WHAT YOU NEED TO DO =
Count the lines in the data below that contain the string "height". Reply with the number only.

SUPPLIED MATERIAL =
((
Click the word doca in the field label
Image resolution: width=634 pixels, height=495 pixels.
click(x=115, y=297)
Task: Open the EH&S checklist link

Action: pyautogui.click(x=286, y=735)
))
((
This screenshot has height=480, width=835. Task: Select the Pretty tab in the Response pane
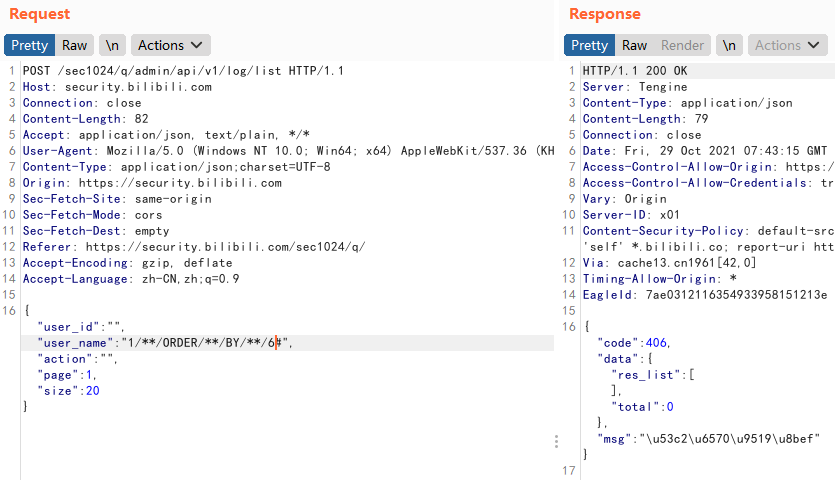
))
SOLUTION =
2